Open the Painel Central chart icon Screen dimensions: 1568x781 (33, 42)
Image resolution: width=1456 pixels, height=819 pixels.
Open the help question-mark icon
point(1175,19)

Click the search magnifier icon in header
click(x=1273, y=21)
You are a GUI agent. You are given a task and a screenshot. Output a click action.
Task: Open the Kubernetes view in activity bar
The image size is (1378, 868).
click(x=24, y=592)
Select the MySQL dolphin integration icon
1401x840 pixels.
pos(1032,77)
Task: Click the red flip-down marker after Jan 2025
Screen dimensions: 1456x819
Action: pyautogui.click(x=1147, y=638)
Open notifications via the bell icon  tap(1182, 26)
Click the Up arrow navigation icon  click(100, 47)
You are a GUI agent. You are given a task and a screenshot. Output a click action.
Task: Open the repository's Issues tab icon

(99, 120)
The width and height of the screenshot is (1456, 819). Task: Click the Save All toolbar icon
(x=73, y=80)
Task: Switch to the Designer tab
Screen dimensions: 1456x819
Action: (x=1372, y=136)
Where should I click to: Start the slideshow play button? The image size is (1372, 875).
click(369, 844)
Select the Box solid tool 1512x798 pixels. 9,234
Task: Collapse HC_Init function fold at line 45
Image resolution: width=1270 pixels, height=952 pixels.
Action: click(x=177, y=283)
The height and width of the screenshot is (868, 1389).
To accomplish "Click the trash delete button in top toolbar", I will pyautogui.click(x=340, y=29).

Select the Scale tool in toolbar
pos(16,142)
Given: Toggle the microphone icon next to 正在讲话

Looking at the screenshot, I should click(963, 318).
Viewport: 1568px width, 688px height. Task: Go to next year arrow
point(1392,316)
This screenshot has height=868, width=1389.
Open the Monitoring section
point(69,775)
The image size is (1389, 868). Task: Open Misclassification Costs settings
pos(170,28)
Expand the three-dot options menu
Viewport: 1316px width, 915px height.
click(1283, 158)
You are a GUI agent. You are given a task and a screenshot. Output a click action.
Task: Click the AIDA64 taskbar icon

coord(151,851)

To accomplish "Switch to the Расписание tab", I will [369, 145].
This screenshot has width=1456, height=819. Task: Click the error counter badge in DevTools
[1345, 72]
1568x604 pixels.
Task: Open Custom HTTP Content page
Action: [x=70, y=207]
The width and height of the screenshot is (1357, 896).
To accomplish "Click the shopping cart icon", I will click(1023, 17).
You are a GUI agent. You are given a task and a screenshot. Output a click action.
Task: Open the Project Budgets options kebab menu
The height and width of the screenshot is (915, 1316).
★ ★ ★ ★ ★ ★ ★
=== AIM OF THE TASK ===
Filter the material for the word "options" and copy each matching line.

=== RESULT OF THIS EXERCISE ===
Expand the three-dot options menu
Task: Open the Project Budgets options kebab menu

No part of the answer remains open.